**What is being asked**. All lines from the one containing "has width=746, height=488." to the end of the listing below are to be reproduced exactly, and no others.

**Data provided**.
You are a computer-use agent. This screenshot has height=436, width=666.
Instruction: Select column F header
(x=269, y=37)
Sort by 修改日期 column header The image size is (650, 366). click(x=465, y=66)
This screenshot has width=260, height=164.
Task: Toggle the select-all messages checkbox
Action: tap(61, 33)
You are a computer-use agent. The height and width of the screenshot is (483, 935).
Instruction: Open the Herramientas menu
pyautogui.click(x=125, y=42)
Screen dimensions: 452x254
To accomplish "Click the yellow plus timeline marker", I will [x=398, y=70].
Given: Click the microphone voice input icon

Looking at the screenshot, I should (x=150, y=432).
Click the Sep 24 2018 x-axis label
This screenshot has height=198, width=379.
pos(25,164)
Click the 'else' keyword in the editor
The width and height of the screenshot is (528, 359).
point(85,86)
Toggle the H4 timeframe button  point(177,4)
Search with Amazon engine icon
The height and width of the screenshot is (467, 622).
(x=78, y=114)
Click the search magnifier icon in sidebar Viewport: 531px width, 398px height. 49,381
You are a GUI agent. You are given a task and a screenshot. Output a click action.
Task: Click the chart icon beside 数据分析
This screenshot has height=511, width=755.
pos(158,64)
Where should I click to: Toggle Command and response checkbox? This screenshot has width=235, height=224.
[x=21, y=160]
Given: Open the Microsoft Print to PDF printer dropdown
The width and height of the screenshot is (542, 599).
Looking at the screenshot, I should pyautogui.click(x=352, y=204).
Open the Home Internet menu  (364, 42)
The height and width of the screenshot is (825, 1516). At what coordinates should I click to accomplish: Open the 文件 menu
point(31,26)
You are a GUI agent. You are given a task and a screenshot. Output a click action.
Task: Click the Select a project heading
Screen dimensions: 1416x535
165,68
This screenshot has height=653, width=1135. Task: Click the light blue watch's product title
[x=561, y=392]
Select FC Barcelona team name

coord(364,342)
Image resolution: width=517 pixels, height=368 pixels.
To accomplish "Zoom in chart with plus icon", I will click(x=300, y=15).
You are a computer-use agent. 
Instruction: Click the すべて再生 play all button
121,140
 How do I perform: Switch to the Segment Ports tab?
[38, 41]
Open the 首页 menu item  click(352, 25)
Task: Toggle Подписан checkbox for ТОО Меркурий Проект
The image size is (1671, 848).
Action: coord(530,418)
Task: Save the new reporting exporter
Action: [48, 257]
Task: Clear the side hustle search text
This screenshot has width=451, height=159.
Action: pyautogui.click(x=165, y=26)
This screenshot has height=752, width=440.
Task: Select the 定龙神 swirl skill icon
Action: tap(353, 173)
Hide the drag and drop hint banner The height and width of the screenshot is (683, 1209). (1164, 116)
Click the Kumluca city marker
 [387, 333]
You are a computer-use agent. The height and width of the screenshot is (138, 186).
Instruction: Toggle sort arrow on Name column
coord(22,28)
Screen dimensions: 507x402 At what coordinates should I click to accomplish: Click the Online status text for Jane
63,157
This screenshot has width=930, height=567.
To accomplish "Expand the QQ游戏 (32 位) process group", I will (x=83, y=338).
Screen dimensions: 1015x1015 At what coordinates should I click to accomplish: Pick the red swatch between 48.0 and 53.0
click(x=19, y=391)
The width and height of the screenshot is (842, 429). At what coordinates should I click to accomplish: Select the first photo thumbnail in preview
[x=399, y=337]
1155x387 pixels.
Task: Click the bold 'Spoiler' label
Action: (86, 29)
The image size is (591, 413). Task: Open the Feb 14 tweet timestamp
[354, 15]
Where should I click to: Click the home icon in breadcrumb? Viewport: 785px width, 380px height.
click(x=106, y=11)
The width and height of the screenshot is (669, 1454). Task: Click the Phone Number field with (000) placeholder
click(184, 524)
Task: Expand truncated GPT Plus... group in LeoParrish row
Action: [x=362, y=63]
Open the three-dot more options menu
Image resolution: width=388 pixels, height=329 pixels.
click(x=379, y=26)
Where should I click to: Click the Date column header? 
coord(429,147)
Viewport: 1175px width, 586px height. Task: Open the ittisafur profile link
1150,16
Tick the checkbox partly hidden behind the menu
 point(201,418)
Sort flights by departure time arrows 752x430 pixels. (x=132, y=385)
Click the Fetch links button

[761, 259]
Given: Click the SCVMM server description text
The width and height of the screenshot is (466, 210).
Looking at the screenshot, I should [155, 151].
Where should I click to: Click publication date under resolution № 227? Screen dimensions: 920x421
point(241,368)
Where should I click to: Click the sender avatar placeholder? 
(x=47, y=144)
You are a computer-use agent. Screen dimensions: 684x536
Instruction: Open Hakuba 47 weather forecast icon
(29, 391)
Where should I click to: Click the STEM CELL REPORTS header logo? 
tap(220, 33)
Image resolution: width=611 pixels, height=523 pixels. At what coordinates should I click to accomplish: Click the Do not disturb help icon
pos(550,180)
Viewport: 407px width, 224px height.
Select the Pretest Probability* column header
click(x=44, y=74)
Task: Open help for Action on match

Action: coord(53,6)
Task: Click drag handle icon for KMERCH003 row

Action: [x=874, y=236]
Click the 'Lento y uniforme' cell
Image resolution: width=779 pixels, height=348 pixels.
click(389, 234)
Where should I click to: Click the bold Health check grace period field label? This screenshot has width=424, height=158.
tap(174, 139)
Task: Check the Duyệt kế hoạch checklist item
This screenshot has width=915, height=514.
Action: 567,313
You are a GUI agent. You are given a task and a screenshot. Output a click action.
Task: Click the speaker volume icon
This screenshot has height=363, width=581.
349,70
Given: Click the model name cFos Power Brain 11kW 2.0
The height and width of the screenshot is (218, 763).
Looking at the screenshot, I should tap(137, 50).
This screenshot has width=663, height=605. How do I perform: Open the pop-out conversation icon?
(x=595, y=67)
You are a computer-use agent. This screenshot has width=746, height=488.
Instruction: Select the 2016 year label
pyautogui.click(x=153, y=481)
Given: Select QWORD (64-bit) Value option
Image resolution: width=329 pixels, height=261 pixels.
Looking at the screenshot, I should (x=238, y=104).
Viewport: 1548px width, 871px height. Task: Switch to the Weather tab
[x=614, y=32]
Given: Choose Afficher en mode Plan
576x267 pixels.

**Output of the exercise**.
You are a computer-use agent. This screenshot has width=746, height=488.
Instruction: Select the 2016 year label
pyautogui.click(x=153, y=481)
Given: Select QWORD (64-bit) Value option
Image resolution: width=329 pixels, height=261 pixels.
Looking at the screenshot, I should (x=238, y=104).
Viewport: 1548px width, 871px height. Task: Switch to the Weather tab
[x=614, y=32]
Given: Choose Afficher en mode Plan
576x267 pixels.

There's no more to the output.